Margot suggests they holiday abroad. At a seaside resort, More bumps into Brian who also happens to be holidaying there. Margot and Tourace make love in a small boat, observed by Brian's wife, who tells More. Furious, More decides that he and Margot will leave immediately. As he drives at speed along a dangerous mountain road, he swerves to avoid oncoming cyclists, and crashes the car. He is blinded.

Margot finds them a villa, and they move in. Unknown to More, so does Tourace, and Margot and Tourace resume their relationship. More gradually becomes suspicious that there is someone else in the house, and eventually attacks the stranger. At the same time, his ex-wife's brother arrives, who says he has just seen Tourace fleeing the villa. More realises what has been going on. When Margot returns from a day trip, he tries to shoot her. He misses, then stumbles and fatally shoots himself. Margot runs from the villa.

==Cast==

- Nicol Williamson as Sir Edward More
- Anna Karina as Margot
- Jean-Claude Drouot as Herve Tourace
- Peter Bowles as Paul
- Siân Phillips as Lady Pamela More
- Sebastian Breaks as Brian
- Kate O'Toole as Amelia More
- Sheila Burrell as Miss Porly
- Willoughby Goddard as colonel
- Basil Dignam as dealer
- Philippa Urquhart as Philippa
- Edward Gardner as chauffeur (uncredited)
- Helen Booth as maid (uncredited)
- Basil Dignam as art dealer (uncredited)
- John Atkinson as art dealer (uncredited)
- Donald Bisset as art dealer (uncredited)
- John Golightly as art dealer (uncredited)
- Mavis Villiers as woman at gallery (uncredited)
- Allison Blair as girl at gallery (uncredited)
- Diana Harris as girl at party (uncredited)
- Celia Brook as girl at party (uncredited)
- David Hockney as man at party (uncredited)
- Patrick Procktor as man at party (uncredited)

==Production==
===Casting===
Nicol Williamson was a very late replacement for Richard Burton, who had already shot several scenes. Richardson had found Burton's lack of punctuality intolerable. To recruit Williamson in a hurry, Richardson sent a search party to comb the bars and bistros of the Cote d'Azur.

===Filming locations===
The film was shot on location in England and Majorca.

==Release==
===Obscurity===
For unknown reasons, the film was removed from distribution.
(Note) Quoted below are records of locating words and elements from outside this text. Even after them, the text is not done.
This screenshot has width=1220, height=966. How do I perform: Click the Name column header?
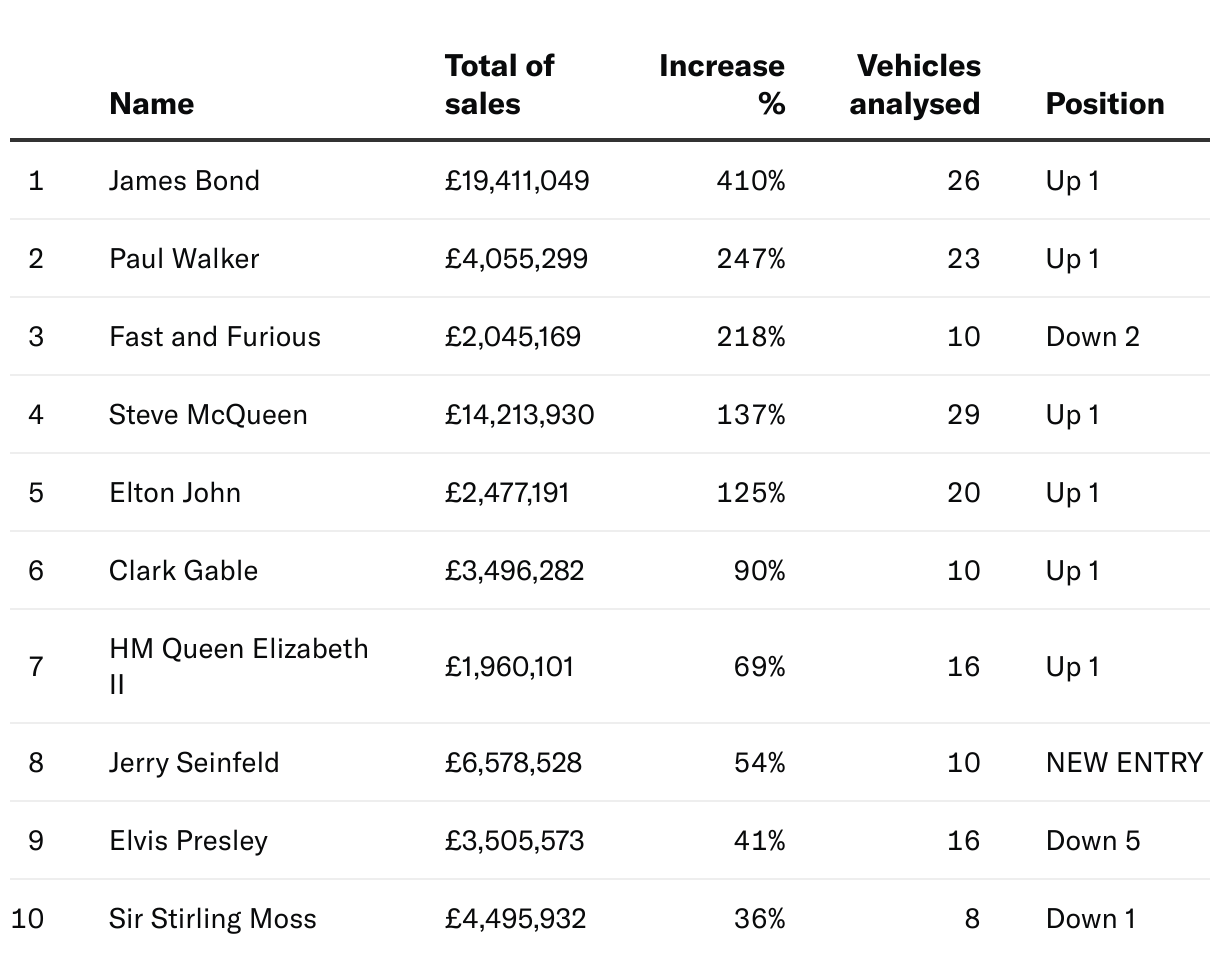tap(151, 104)
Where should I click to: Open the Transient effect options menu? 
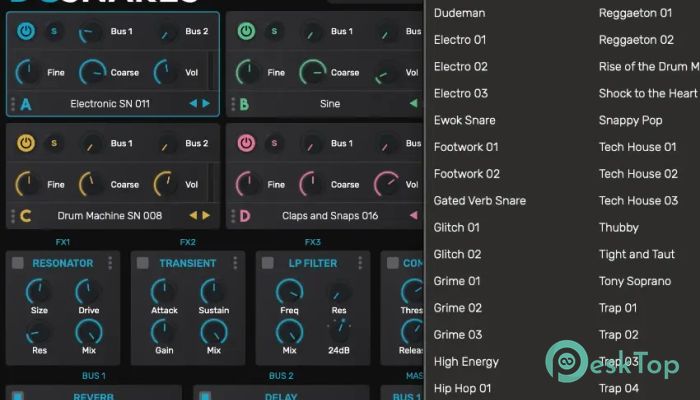pyautogui.click(x=236, y=263)
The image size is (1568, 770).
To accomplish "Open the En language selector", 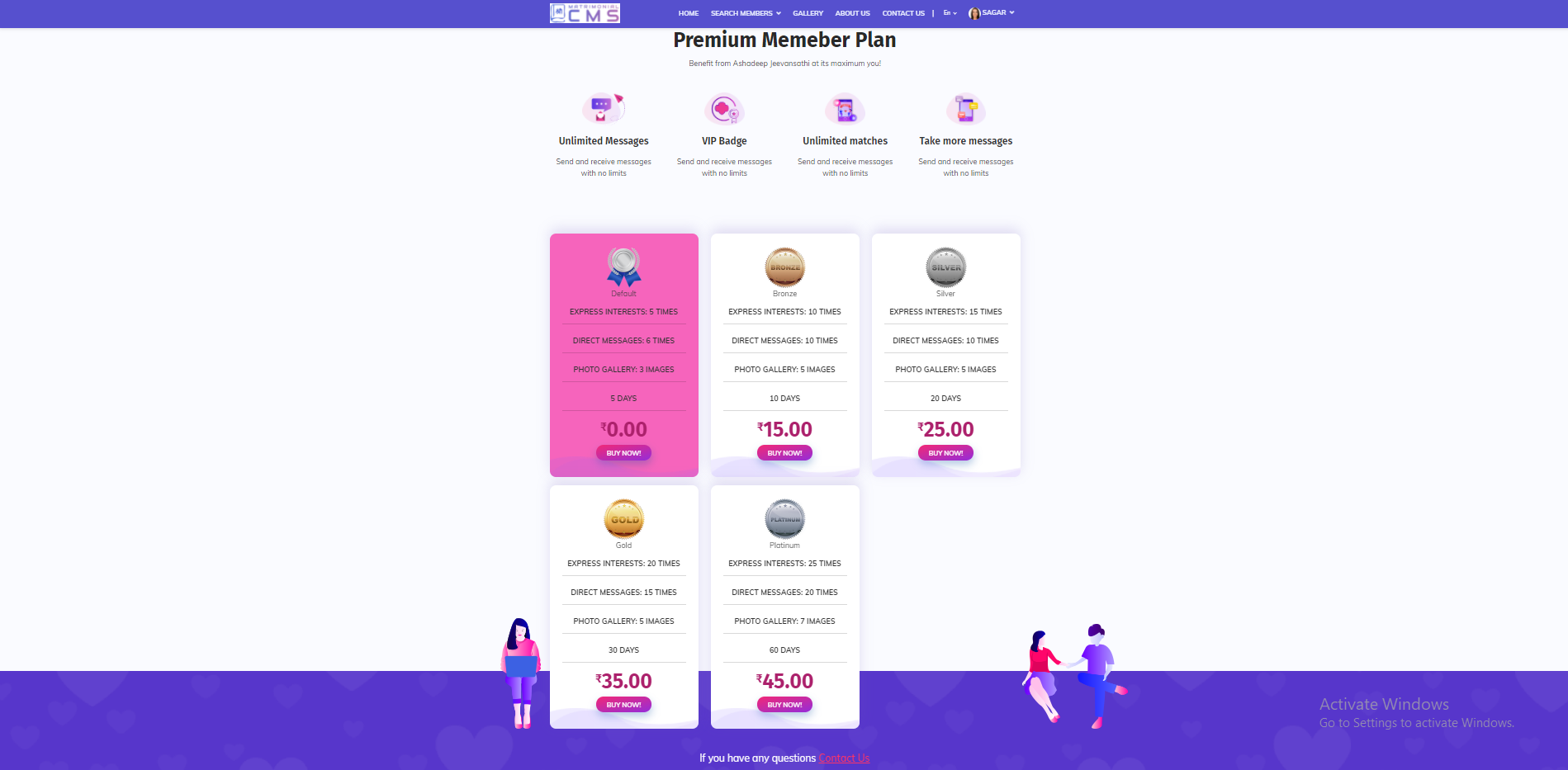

It has only been shown twice on British television, in 1974 and 1981 on BBC2, and has not been released on any home media format.

===Critical reception===
The Monthly Film Bulletin wrote: "Laughter in the Dark proceeds to transcend content with style in a dazzling display of tender cruelty. ... Richardson throws away just about every opportunity to be subtle in his depiction of the archetypal ménage-a-trois. ... As a tale of blindness in several senses, Laughter in the Dark makes a harsh parable; the film faithfully perpetuates this emphasis, and as faithfully pays due respect to Nabokov's painstaking use of doors as a conscious metaphor. Where it fails is in creating the slightest interest in its trio of repulsive characters – no particular fault of the cast, but Williamson is uselessly young, Karina looks delicious in a mini-skirt but is otherwise a cardboard cut-out with a hideous accent, while Drouot is handsome, blank and instantly forgettable. Nabokov deals with weakness and makes it real, human and tragic. Richardson deals with concupiscence and renders it merely tedious."

== Remake ==
A planned 1986 remake by director Laszlo Papas starring Mick Jagger and Rebecca De Mornay (later replaced by Maryam d'Abo) was abandoned.